If the In-Scope Company is unable to maintain and keep its RBO up to date due to the failure of registrable persons to provide required information, the In-Scope Company must issue a restrictions notice to that person.  The effect of the restrictions notice in respect of any interest includes, but is not limited to, making any transfer (or agreement to transfer) void and no payment being made of any sums due from the company in respect of the interest.  A person to whom a notice has been issued may apply to the Court for any restriction imposed to be set aside.  Companies and other persons including directors and officers will each be liable to substantial penalties including fines up to USD61,000 and imprisonment for a term of up to two years for breaches of the new requirements.

(B) Out-of-Scope Companies

Further in pursuant to  Beneficial Ownership (Companies) (Amendment) Regulations, 2018 and Beneficial Ownership (LLCs) (Amendment) Regulations, 2018 (together, the “Amending Regulations”) gazetted on 2 March 2018, if a company falls within an exemption to the Regime, it must provide its CSP with written confirmation of the specific exemption.

All Company has within one month period to provide its CSP the amended written confirmation of exemption if it becomes aware that previously provided information has ceased to be true.

Please refer to our Frequently Asked Questions (FAQs) for specific information which shall deposit as accord to the Amending Regulations.

How Vistra can support

All Cayman Islands companies and LLCs must determine if they are In-Scope Companies or whether they fall outside the scope (Out-of-Scope Companies) of the Law.  Companies fall within the exemption should take steps to document that they have exempt status under the Law.

If you have require any assistance on classification of beneficial owners and RBO filing for your Cayman Company, please contact your usual Vistra contact or email your enquiries to caymanubo@vistra.com

In the meantime, please refer to our Frequently Asked Questions (FAQs) for further details and actions required for both in-scope and out-of-scope companies.

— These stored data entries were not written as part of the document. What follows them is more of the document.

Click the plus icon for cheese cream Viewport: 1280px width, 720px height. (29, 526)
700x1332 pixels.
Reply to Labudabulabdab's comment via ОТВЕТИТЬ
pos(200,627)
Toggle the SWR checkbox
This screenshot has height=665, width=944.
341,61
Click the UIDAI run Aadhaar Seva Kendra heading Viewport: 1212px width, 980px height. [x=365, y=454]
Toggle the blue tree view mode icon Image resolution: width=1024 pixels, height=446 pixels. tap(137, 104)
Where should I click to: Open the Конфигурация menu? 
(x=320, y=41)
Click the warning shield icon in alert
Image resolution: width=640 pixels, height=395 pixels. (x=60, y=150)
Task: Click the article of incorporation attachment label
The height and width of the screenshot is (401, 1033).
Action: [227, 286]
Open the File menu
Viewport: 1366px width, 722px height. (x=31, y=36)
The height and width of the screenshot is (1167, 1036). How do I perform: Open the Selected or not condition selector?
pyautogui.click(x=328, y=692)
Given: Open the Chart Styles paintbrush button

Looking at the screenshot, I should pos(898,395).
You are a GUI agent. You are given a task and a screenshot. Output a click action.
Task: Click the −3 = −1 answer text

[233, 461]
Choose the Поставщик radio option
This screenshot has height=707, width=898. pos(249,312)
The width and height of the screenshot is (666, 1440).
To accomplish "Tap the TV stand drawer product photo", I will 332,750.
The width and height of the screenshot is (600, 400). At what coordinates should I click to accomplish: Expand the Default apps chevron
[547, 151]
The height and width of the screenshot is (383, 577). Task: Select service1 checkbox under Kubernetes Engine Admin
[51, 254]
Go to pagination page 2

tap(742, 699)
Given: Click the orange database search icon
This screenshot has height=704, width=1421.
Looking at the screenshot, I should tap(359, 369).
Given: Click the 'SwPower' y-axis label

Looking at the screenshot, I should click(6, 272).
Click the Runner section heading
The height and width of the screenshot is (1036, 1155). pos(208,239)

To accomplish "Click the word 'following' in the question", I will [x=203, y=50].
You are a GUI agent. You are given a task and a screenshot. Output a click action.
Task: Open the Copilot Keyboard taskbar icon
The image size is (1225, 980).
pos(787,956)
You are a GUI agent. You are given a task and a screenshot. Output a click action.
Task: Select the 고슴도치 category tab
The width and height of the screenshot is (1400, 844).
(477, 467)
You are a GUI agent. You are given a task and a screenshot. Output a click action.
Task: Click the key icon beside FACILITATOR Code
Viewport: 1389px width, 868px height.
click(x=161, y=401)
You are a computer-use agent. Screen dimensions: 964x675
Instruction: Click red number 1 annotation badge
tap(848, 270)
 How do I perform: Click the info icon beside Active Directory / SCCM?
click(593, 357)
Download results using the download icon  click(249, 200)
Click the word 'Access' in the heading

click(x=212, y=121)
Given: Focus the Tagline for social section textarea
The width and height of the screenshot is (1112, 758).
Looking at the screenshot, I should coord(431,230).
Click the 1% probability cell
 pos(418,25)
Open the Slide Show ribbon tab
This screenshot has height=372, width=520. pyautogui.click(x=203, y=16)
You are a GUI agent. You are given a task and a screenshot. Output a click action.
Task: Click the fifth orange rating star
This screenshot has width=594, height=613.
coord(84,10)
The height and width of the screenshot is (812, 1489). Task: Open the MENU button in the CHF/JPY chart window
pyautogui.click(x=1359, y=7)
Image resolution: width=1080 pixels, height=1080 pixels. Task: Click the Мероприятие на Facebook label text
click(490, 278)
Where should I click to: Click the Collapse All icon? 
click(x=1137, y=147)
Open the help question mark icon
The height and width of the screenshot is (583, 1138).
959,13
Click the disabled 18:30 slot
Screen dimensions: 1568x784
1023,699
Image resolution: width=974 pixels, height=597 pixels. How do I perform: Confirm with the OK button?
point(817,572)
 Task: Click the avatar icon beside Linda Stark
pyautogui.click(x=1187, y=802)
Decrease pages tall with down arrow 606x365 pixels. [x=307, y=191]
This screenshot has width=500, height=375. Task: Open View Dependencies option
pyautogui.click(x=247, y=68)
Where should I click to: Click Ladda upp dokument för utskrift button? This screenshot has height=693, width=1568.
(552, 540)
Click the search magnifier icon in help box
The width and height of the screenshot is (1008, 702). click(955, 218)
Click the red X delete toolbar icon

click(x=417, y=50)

1  approved person is a person or a subsidiary of a person that is (i) regulated, registered or licensed under a Cayman Islands regulatory law or regulated in an approved jurisdiction (e.g. investment advisors or managers regulated by the Securities Exchange Commission (SEC) or the Financial Conduct Authority (FCA) would fall within this limb), or (ii) listed on the Cayman Islands Stock Exchange or another approved stock exchange.  

Approved person DOES NOT include:

An individual who is an employee of a legal entity that holds a license under a regulatory laws as a director or manager; or
An approved person who provides registered office only services in Cayman Islands; or
An individual who is a SIBL Excluded Person.

2  subsidiary being a company or LLC where, (i) more than 75% of the interests or voting rights are, collectively, held by one or more exempt entities or other legal entities; (ii) exempt entities or other legal entities having the right to appoint or remove a majority of directors or managers; or (iii) it is itself a subsidiary of another exempt subsidiary).